Task instructions: List every country named in the discussion of Pinochet below.

Why is Pinochet so vilified when his regime was relatively undeadly compared to 95% of Marxist regimes? Is the Left just a propaganda mill or was he actually that bad? And what's this I keep hearing about helicopters?
Pinochet is more significant in the West because he would not have come to power without American help. This is considered a betrayal of the United States' self-declared values.
Pinochet is associated with helicopters because during his rule murdered political dissidents would be thrown from helicopters into the ocean or Chile's lakes and rivers.
However, this is somewhat of a meme; only a small fraction of Pinochet's victims were actually killed in this manner; the Process in Argentina killed significantly more this way.
What a great answer, fully answering the question without addressing the obvious bait. If only you included sources with your post.
But this is the kind of post /his/ should strive for.
I just got back from a trip to Chile recently, and it seems the hate for Pinochet is because of him generally running the kind of corrupt Junta you'd expect from a South American dictator. It doesn't take a high bodycount to drive popular support against you, and Pinochet wasn't exactly doing much to keep the people on his side.
A quick example off the top of my head was some of the stuff I saw in Iquique. As we drove by this one hotel, the local guy I was staying with pointed it out
>hey see that hotel there?
>When Pinochet was in power, he kept the entire place for himself
There also seems to have been the issue of shoving patriotism and militarism down everyone's throats, so much so that any kind of patriotism in today's Chile tends to have a negative association with Pinochet.
That's not to say he's completely vilified like other Fascist dictators (Mussloni or Franco). There's quite a few people in Chile who think Pinochet was great, particularly on the right.
If I were to act like a faggot and introduce my own opinion, I'd say that deposing Salvador Allende was a necessary act, but that he should have pulled a Cincinatus and restored civilian rule after the threat was dealt with.
Few people, and even fewer powerful people, have the discipline to do so.
Those same Marxist regimes with high body counts are still vilified, except where they still hold power.

Given information:

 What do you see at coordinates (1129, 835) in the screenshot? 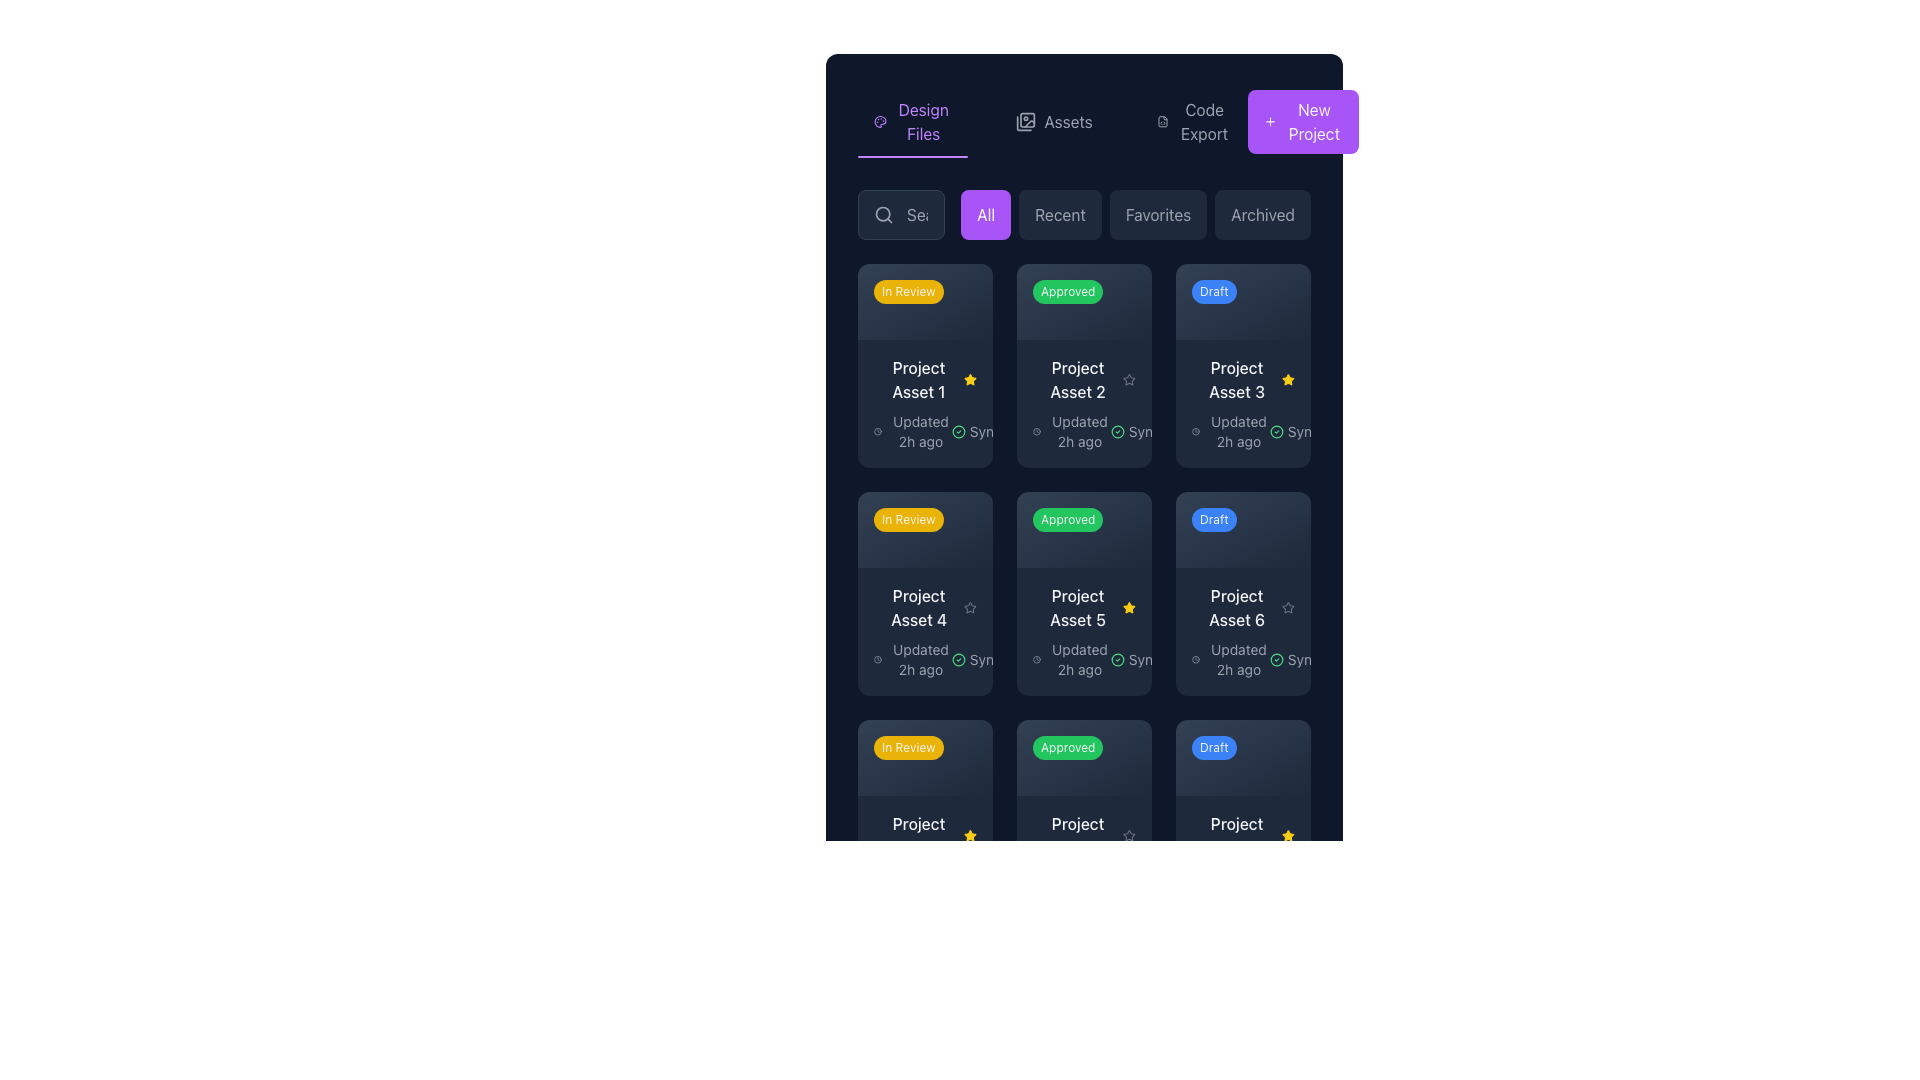
I see `the star icon located in the bottom-left corner of the last card in the grid layout` at bounding box center [1129, 835].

Complete output: Chile, Argentina, the United States